The M-3 Motorway or the Lahore–Abdul Hakeem Motorway is a north–south motorway in Punjab, Pakistan, connecting the Lahore end of the M-2 to M-4 near Abdul Hakeem.

The M-3 motorway is a parallel motorway of M-4 and takes the eastern route from Lahore to Abdul Hakeem city, while the M-4 motorway connects M-2 to the same Abdul Hakeem city.

The distance between Lahore to Multan via N5 is 323 km, according to the official website of National Highway Authority.

==Inauguration==
The M-3 motorway (Lahore to Abdul Hakeem Motorway) was inaugurated on 31 March 2019. The M-3 motorway merges with M-4 at Abdul Hakeem (Darkhana).
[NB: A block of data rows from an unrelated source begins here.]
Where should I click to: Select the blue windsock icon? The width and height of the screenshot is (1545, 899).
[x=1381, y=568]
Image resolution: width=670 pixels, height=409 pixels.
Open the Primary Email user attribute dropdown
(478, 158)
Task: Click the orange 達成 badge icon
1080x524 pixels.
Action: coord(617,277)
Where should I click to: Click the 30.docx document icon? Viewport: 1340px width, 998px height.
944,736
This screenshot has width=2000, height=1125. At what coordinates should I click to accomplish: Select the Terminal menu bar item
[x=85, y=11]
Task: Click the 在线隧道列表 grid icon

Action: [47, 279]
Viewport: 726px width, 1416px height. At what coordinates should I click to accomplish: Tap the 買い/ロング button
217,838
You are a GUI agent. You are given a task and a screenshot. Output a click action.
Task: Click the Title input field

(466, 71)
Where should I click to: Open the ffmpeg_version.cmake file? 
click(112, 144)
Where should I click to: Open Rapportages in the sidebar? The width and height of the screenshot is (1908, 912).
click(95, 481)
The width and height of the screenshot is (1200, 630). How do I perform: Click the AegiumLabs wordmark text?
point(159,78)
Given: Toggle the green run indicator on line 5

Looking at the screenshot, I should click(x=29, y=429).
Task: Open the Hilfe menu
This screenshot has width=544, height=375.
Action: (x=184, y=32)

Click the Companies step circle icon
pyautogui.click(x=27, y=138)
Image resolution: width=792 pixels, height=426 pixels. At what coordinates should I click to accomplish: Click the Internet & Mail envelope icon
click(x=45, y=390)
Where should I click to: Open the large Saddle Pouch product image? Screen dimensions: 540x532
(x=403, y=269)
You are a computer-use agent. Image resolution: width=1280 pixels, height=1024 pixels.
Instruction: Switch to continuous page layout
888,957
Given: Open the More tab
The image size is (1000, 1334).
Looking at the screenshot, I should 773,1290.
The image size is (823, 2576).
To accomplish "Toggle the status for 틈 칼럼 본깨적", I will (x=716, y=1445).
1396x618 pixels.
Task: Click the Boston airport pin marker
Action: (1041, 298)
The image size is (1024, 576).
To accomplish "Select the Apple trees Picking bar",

The M-3 motorway first was from Pindi Bhattian to Faisalabad, until the completion of M-4 occurred and M-3 was rerouted from Abdul Hakeem to Lahore. The Pindi Bhattian to Faisalabad segment became M-4.

==Route==
The M-3 starts at the M-2 Motorway almost instantly after crossing the famous Ravi Toll Plaza in Lahore. It then goes southwest from Lahore and ends where it meets the M-4 motorway near the city of Abdul Hakim located near a small village named Darkhana.

M-3 Motorway is a 6 lane controlled access highway with 3 rest areas along the route. The entire length of the Lahore–Abdul Hakeem section of M-3 was inaugurated on 30 March 2019 and was opened to traffic on 1 April 2019 on the full route from Lahore to Abdul Hakeem.

===River Ravi===
The route of M-3 Motorway runs almost parallel to River Ravi although the river might not be seen easily anywhere along this motorway.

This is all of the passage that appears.